Trecho fornecido ▸

>>>>

Não sou dono da verdade, mas exageros devem ter limites; portanto, arrisco-me a alertar os militares estaduais do RJ para o anacronismo do regime disciplinar a que são submetidos. Fosse qualificar a cultura reinante, eu decerto diria: “Absurda!”
São várias e profundas contradições que enodoam o regime disciplinar nas instituições militares estaduais. São tantas, na verdade, que se torna complicado escolher alguma para começar. Há, porém, uma deveras aberrante: a transferência do CBMERJ para a Secretaria de Saúde.
Ora, é inconfundível a Carta Magna: os Corpos de Bombeiros Militares são organismos de segurança pública, tais como o são as Polícias Militares. Portanto, nesta condição especial o CBMERJ deve se subordinar à estrutura de segurança pública, pois assim a conjuntura constitucional prescreveu. No entanto, o atual governo estadual optou pelo deslocamento desta corporação para uma secretaria estranha à sua missão constitucional. Se a bizarria pega, amanhã a PMERJ poderá estar subordinada à Secretaria de Obras ou à Casa Civil... Enfim, desrespeito à Lei Maior e à Carta Estadual à revelia do Ministério Público e da Justiça – guardiões da legalidade. Ainda São?...

<<<<

Itens fornecidos ▸
>>>>

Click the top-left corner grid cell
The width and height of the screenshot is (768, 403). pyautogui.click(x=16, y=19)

<<<<
>>>>

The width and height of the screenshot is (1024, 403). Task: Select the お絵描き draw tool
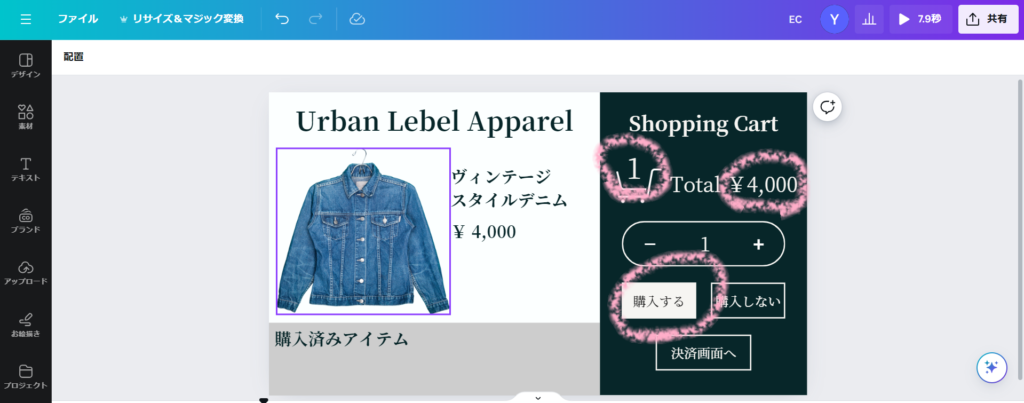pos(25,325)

<<<<

Transcreva a parte do trecho sobre o regime disciplinar militar que começa nas palavras "Ora, é inconfundível" e termina após "legalidade. Ainda São?...". Os itens provêm de uma fonte distinta da do trecho.

Ora, é inconfundível a Carta Magna: os Corpos de Bombeiros Militares são organismos de segurança pública, tais como o são as Polícias Militares. Portanto, nesta condição especial o CBMERJ deve se subordinar à estrutura de segurança pública, pois assim a conjuntura constitucional prescreveu. No entanto, o atual governo estadual optou pelo deslocamento desta corporação para uma secretaria estranha à sua missão constitucional. Se a bizarria pega, amanhã a PMERJ poderá estar subordinada à Secretaria de Obras ou à Casa Civil... Enfim, desrespeito à Lei Maior e à Carta Estadual à revelia do Ministério Público e da Justiça – guardiões da legalidade. Ainda São?...